---------- Extrait source ----------

Des femmes en lettres : réseaux épistolaires féminins au siècle des Lumières
1Maître de conférences en littérature comparée et membre de la Société d’Études du xviiie siècle, Jürgen Siess s’intéresse à l’analyse du discours et étudie plus précisément la littérature épistolaire authentique produites par des femmes du siècle des Lumières. L’ouvrage ici recensé s’appuie sur les correspondances de six femmes issues de l’élite culturelle, redécouvertes pour certaines par le mouvement féministe et les gender studies. Il fait suite à la réédition de l’ouvrage collectif L’Épistolaire au féminin : correspondances de femmes (xviiie-xxe siècles), dirigé par Jürgen Siess et Brigitte Diaz1. L’ouvrage accorde à la sensibilité un rôle central dans l’élaboration d’un projet féminin visant à construire un nouveau mode de relations entre les sexes à travers les réseaux de communication épistolaires.
Les discours des épistolières, entre prise de conscience & jeux d’adresse
2La pratique épistolaire permet à l’auteur d’intégrer son destinataire au discours ; de cette manière, la relation ainsi tissée peut s’avérer plus percutante que celle créée par l’interaction de visu. La correspondance, envisagée comme « un genre à part entière [qui] instaure un rapport dynamique avec l’autre (l’allocutaire) », permet à l’échange épistolaire de devenir un espace de création grâce et dans lequel peut s’exprimer l’ethos des femmes. Chaque nouveau chapitre est l’occasion pour J. Siess de mettre au jour les éléments biographiques des épistolières, afin de mieux montrer le décalage entre l’image extérieure qu’elles renvoient d’elles-mêmes et l’autre, plus intime, dévoilée à travers leurs correspondances individuelles :
Ce qui, en revanche, ne me semble pas pertinent, c’est la suraccentuation du discours de la passion, voire l’exclusivité qui lui est parfois conférée. Il ne constitue, comme on le verra, qu’un volet, qui est contrebalancé par un autre, celui du discours de l’échange intellectuel. […] J’entends, quant à moi, montrer que les deux images que l’épistolière [ici Julie de Lespinasse] projette d’elle-même sont intimement reliées entre elles, et que l’une ne va pas sans l’autre. (p. 45-46)
3Il s’agit alors de revisiter les discours épistolaires en les confrontant les uns aux autres, de manière inédite, pour approfondir et nuancer les enjeux des stéréotypes cloisonnant la relation homme / femme. De fait, les stratégies discursives féminines sont analysées ; le recours à l’ironie, les types de missives ou même l’imprécision entre les genres littéraires maintiennent l’attention du destinataire qui doit s’accoutumer aux codes proposés par les épistolières.
Entre intellect & sentiment, un jeu discursif à parts égales ?

----------

→ **Consigne**
Rédigez la suite du compte rendu sur les lettres de femmes au siècle des Lumières, en partant de son dernier intertitre.

---------- Données brutes ----------

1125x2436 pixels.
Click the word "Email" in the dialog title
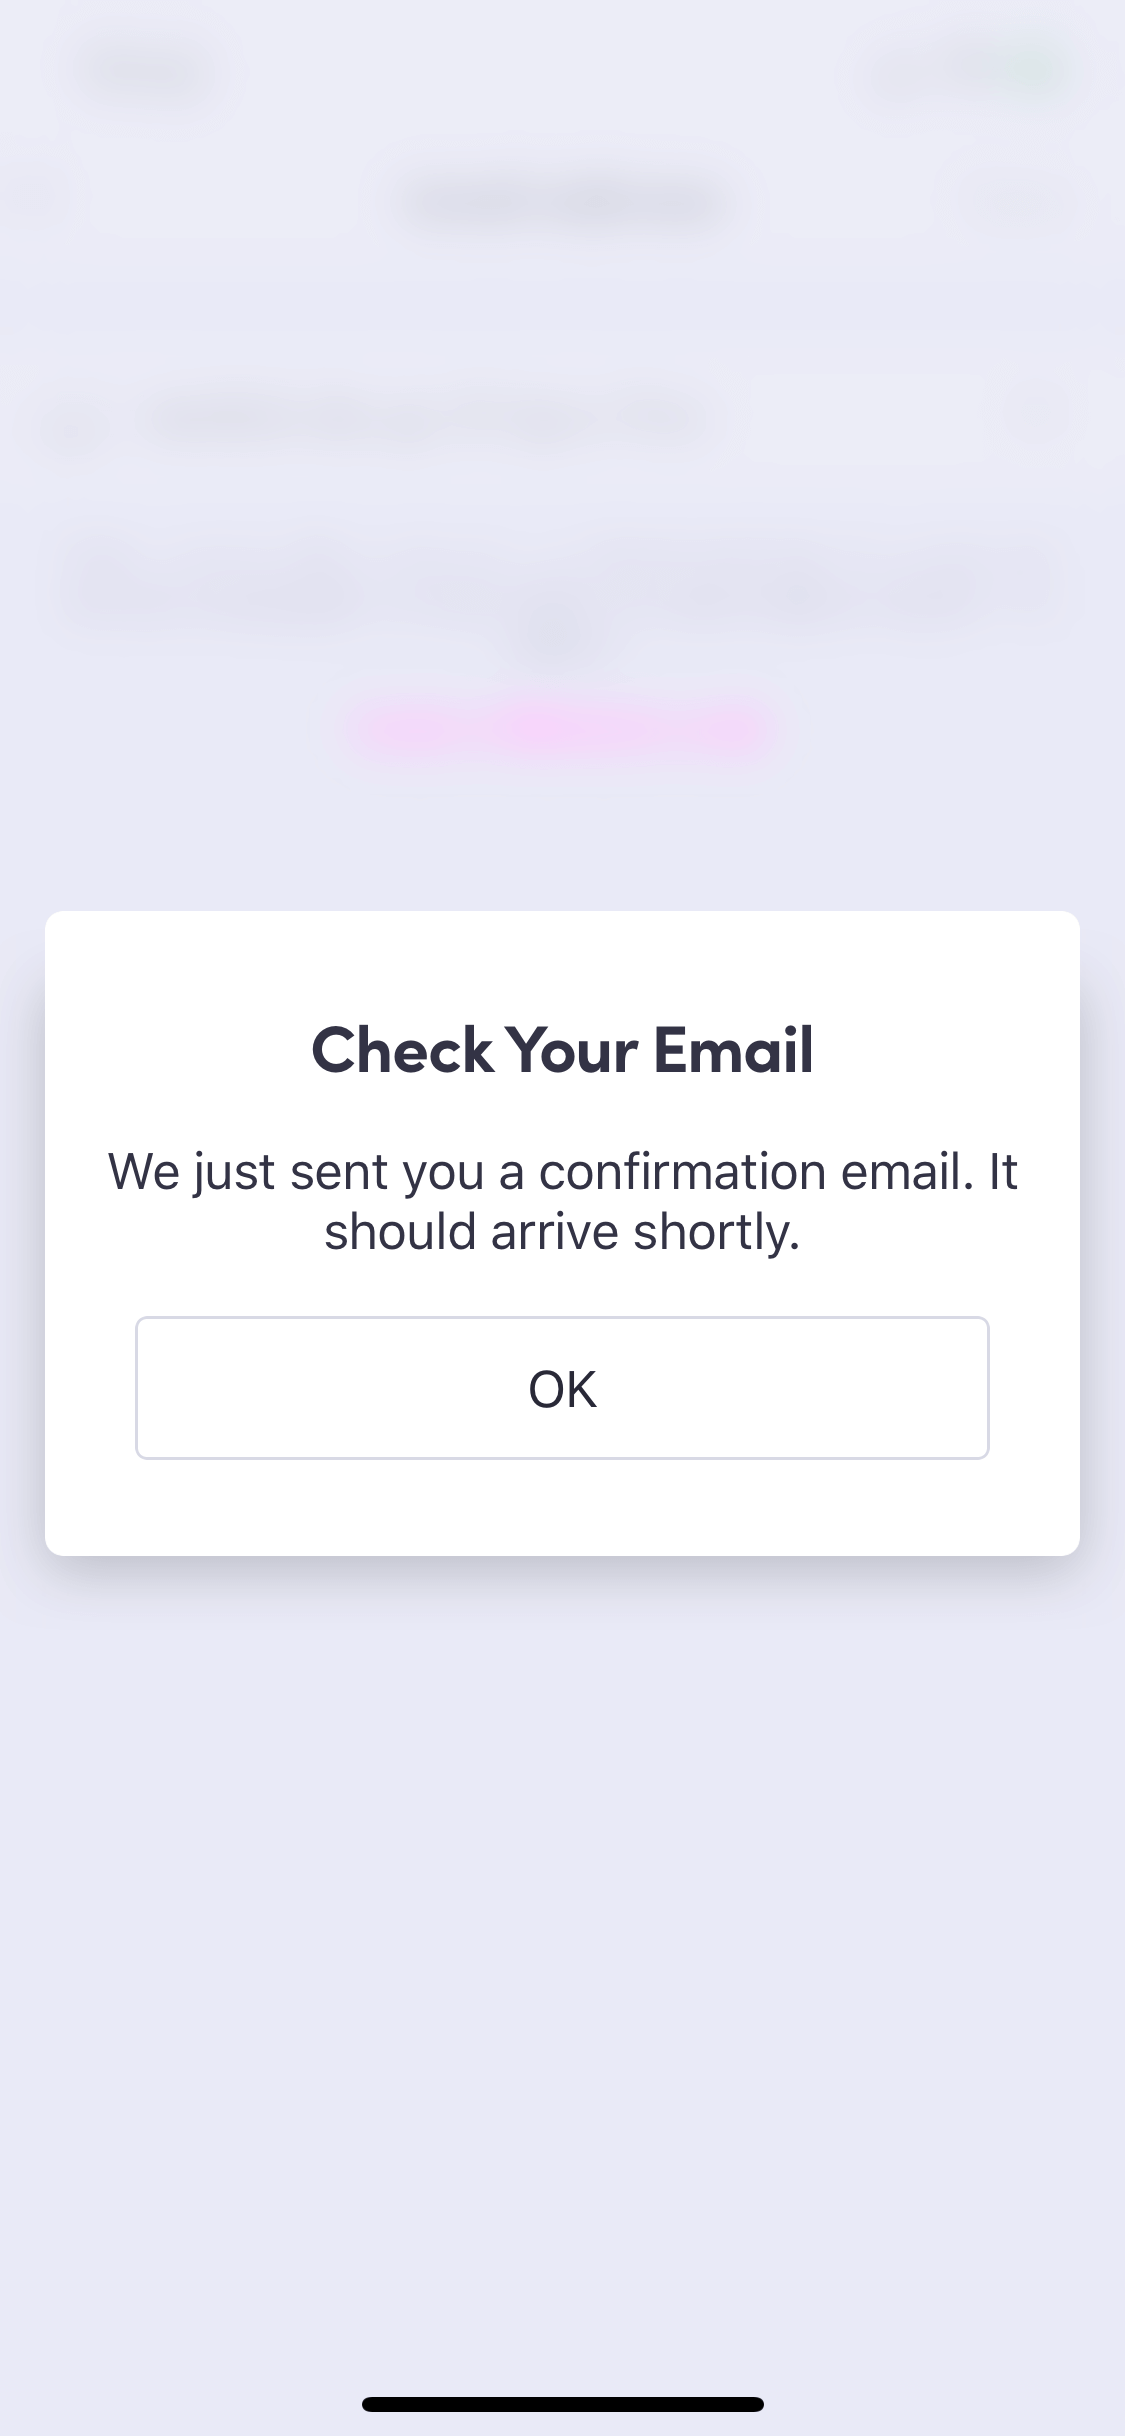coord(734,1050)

----------
---------- Données brutes ----------

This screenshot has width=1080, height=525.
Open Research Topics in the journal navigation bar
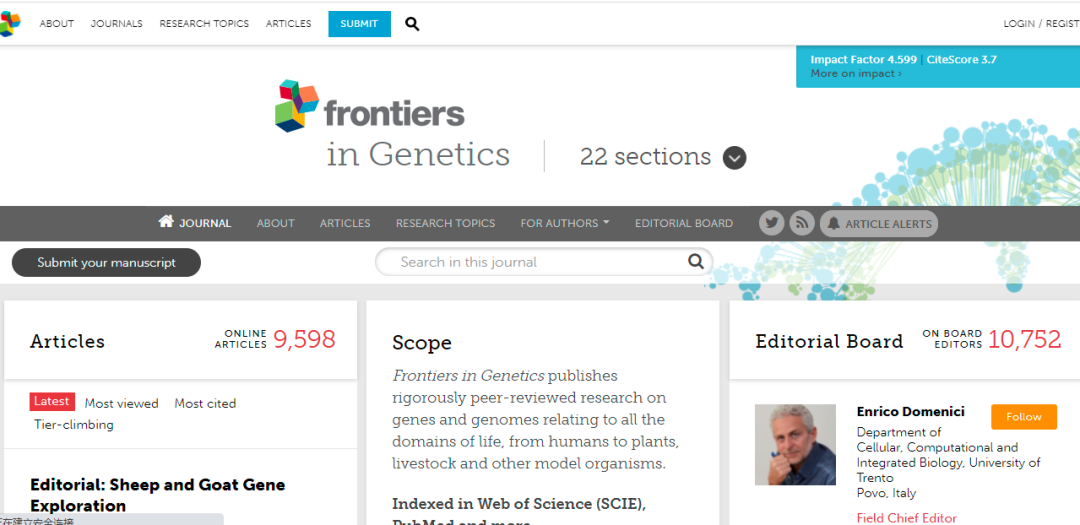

----------

→ **Réponse attendue**
4L’étude de la sensibilité au siècle des Lumières se voit constamment enrichie par la critique, comme en témoigne la récente conférence d’Élisabeth Durot-Boucé : Femmes des Lumières : maîtresses de l’ombre, qui s’est tenue en 2016 à l’Université du Havre2. Alors que l’idéal féminin du xviiie siècle se veut soumis et réservé, certaines femmes cherchent à s’en émanciper en intégrant des domaines masculins comme la science. Dans le cas d’Émilie du Châtelet,
[…] le discours scientifique et le discours amoureux alternent, et parfois même s’enchaînent : l’enjeu intellectuel et l’enjeu sentimental constituent une polarité qui est susceptible de produire une tension. (p. 41)
5De fait, la recherche d’équilibre dans le balancement entre les deux pôles antithétiques que sont l’intellect et le sentiment devient le centre d’un projet commun aux six épistolières du corpus étudié. Au-delà de cet équilibre, chaque auteure cherche à définir de nouveaux rapports entre hommes et femmes. Toutes, à l’instar de Madame Riccoboni, aspirent à la reconnaissance de leurs capacités dans tout domaine particulier.
[…] l’égalité [est] donnée à voir ici comme le fond commun de tous les humains : aux yeux de Mme Riccoboni cette égalité à laquelle elle relie la réciprocité et l’empathie, se ressource à la sensibilité qu’elle oppose) la fois à la civilité et au stoïcisme, et qu’elle considère comme un don qui distingue la femme, un don dont elle peut faire profiter l’homme. (p. 93)
6Le jeu discursif met au jour l’interrelation existant entre l’échange intellectuel et le lien affectif. En effet, afin de participer aux « droits de l’esprit », les femmes en appellent à l’instauration de relations basées sur la réciprocité et l’expression du sentiment. Ainsi, en percevant la dimension interdépendante de l’intellect et de la sensibilité, elles réclament leur autonomie. Un nouvel ethos féminin se dessine alors, à partir de l’expression d’une « nouvelle sensibilité » qui engage la revendication d’un rapport entre hommes et femmes fondé sur l’égalité.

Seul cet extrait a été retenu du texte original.